Durante más de 17 años fue docente en el Conservatorio de Tapalqué, y uno de los impulsores del ciclo Tapalqué Rock, que durante dos décadas visibilizó a bandas emergentes. Su labor como gestor cultural incluyó la fundación de El Eternauta Paracultural, un espacio abierto a las expresiones artísticas locales, y su trabajo junto a artistas de renombre como Jaime Torres.
Un coleccionista con alma de historiador
“Pocos saben que las primeras guitarras eléctricas de Latinoamérica se fabricaron en Argentina”
Dice Pilo, mientras cuenta que muchas de las piezas que hoy rescata no tienen registro en Internet. Y es que su trabajo va más allá de restaurar: reconstruye relatos, entrevista a los hijos de los luthiers originales y revive el espíritu de una época en la que crear un instrumento era casi un acto de fe.
En su colección hay guitarras únicas, creadas entre los años ‘60 y ‘80, antes de que el mercado se viera invadido por instrumentos importados. Su objetivo no es comercializarlas, sino devolverles su esplendor original para que sean exhibidas y valoradas como verdaderos objetos patrimoniales.
Proyecto soñado: el primer museo nacional de guitarras eléctricas argentinas
El próximo desafío de Pilo es fundar en Tapalqué el primer museo de guitarras eléctricas argentinas. Un espacio donde no solo se exhiba su colección, sino que se preserve la historia de la industria nacional de instrumentos, muchas veces ignorada o subestimada.

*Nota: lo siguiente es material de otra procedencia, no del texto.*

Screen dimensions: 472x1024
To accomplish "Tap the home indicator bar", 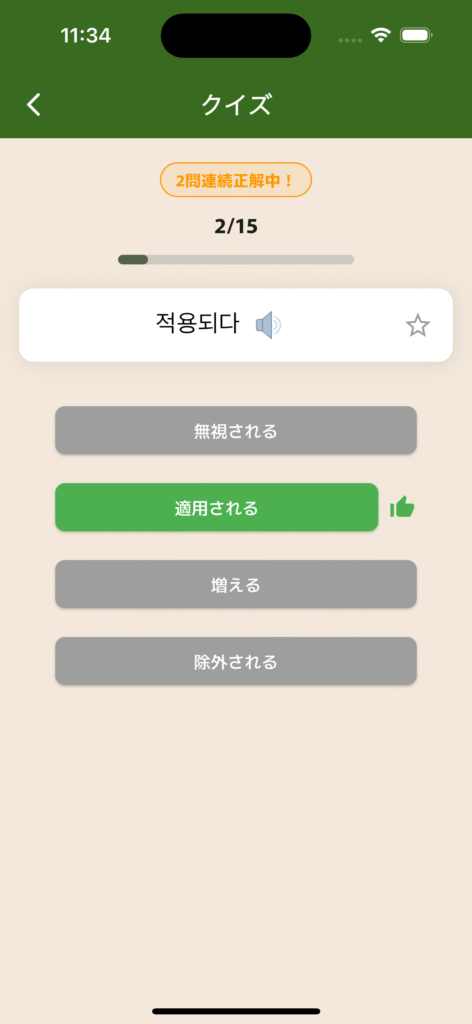I will pos(236,1011).
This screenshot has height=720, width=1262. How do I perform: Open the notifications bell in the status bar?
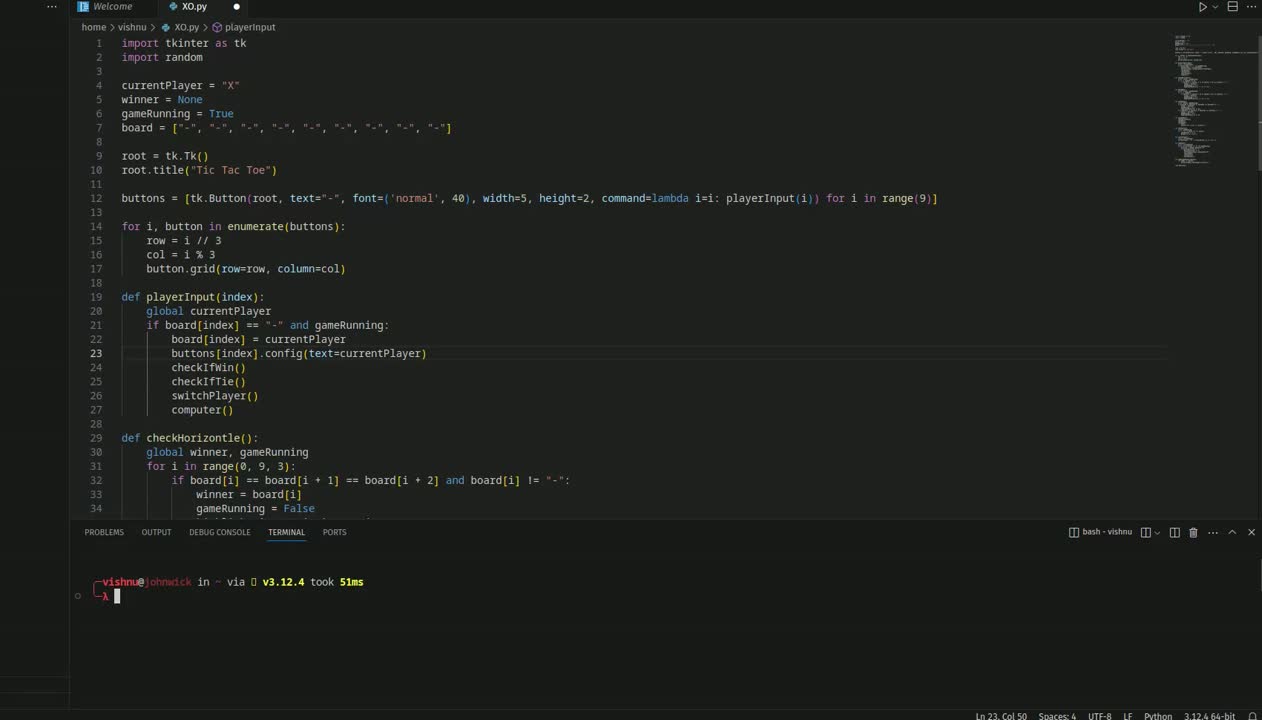[1252, 716]
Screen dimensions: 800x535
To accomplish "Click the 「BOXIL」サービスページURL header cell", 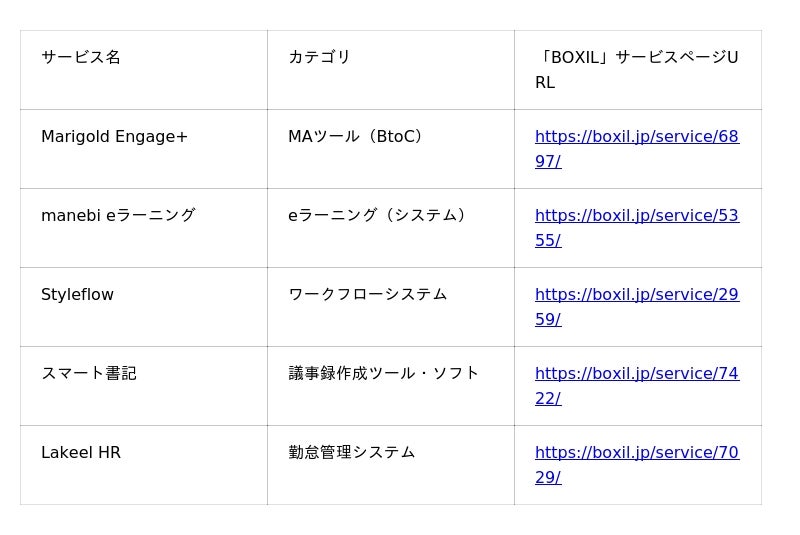I will [636, 58].
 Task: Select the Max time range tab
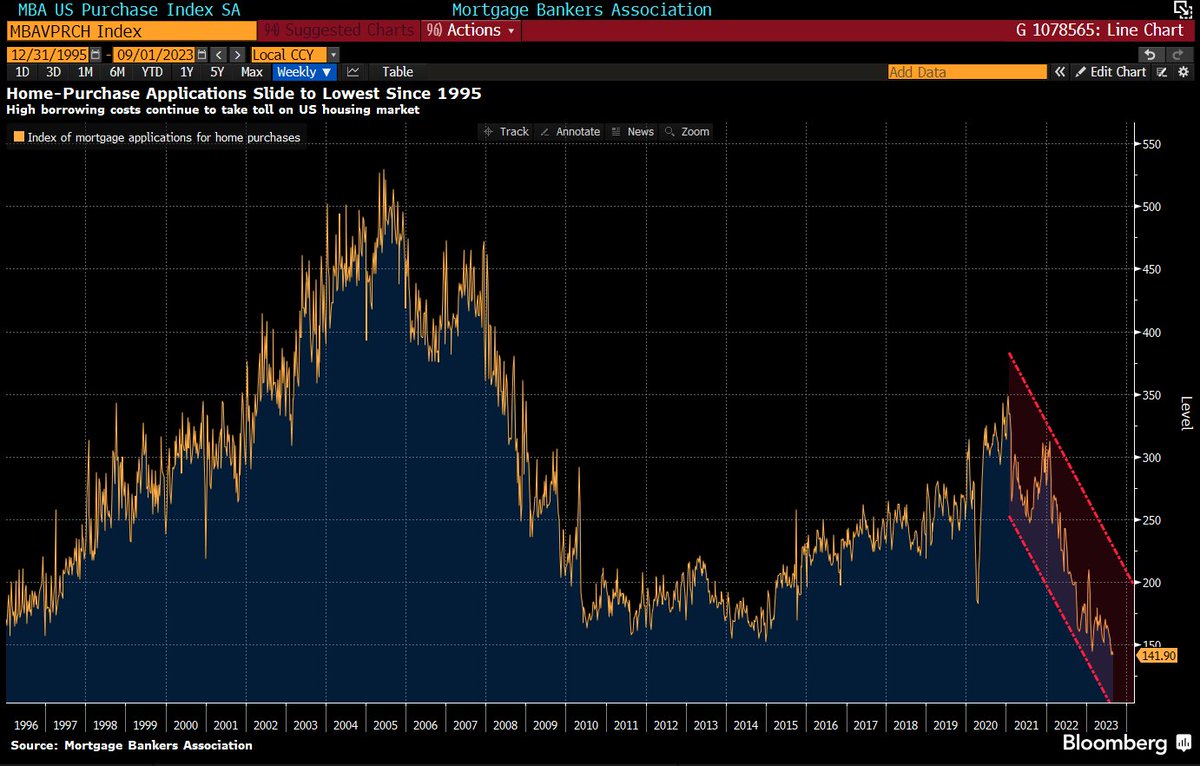[251, 71]
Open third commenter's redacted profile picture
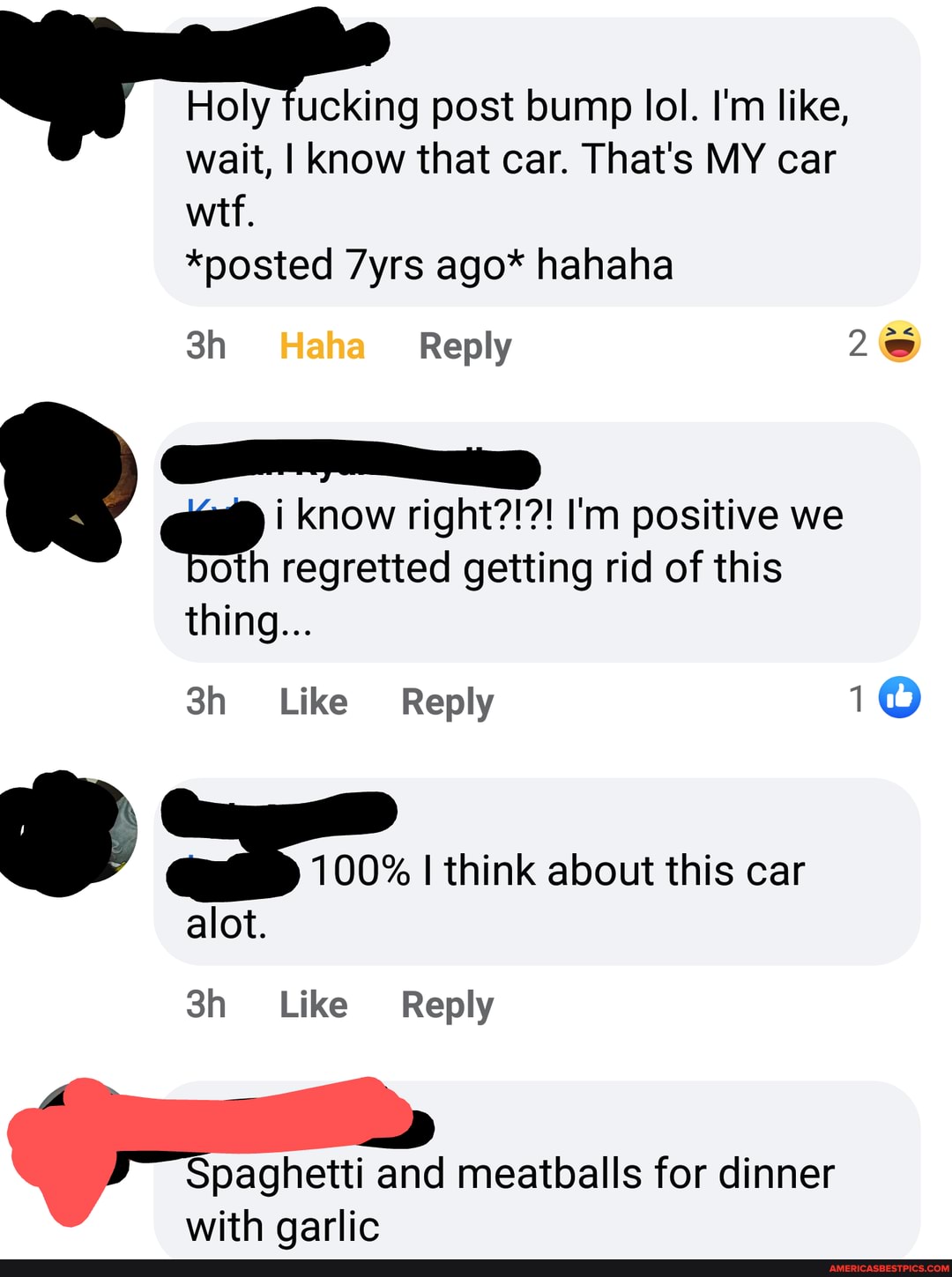 (71, 833)

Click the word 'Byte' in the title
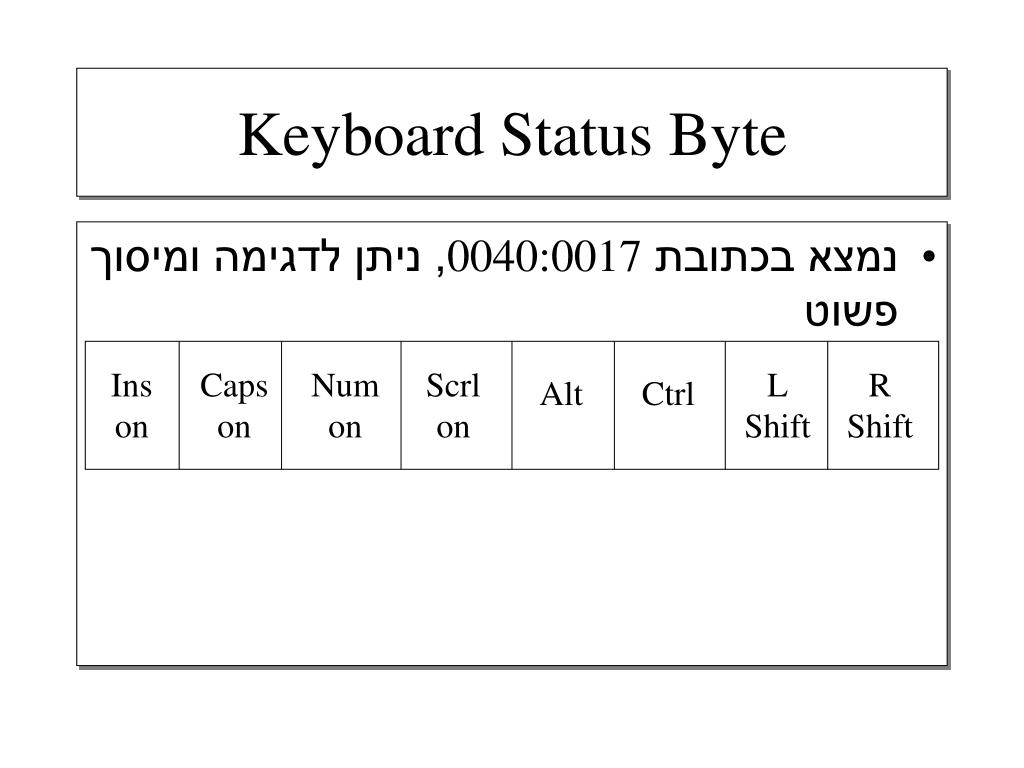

“Estoy convencido de que este museo puede convertirse en un atractivo cultural y turístico para la ciudad. No se trata sólo de guitarras: se trata de preservar una parte de nuestra identidad musical”, afirma Pilo con determinación.
Ya ha presentado un proyecto a la Secretaría de Cultura, y aunque todavía no cuenta con los recursos para abrir el museo, la voluntad y el compromiso están sobre la mesa. Y no está solo: artistas, músicos y vecinos de Tapalqué lo apoyan en su cruzada por poner en valor este legado artesanal y sonoro.
Tapalqué: naturaleza, historia y cultura
Pero Tapalqué no es solo el hogar de Pilo Santos. Es un destino encantador, donde la calma del paisaje se combina con la fuerza de las tradiciones. Pasear por sus calles, visitar el arroyo, disfrutar de festivales o sumarse a las propuestas del municipio es descubrir una faceta distinta de la provincia de Buenos Aires. Y si el sueño del museo se concreta, será también la capital de las guitarras eléctricas argentinas.
Desde su taller, rodeado de cuerdas, herramientas, maderas y partituras, Pilo sigue construyendo. Cada guitarra restaurada es un acto de resistencia cultural. Cada clase que da, una siembra. Y cada proyecto, un homenaje a la música que lo crió.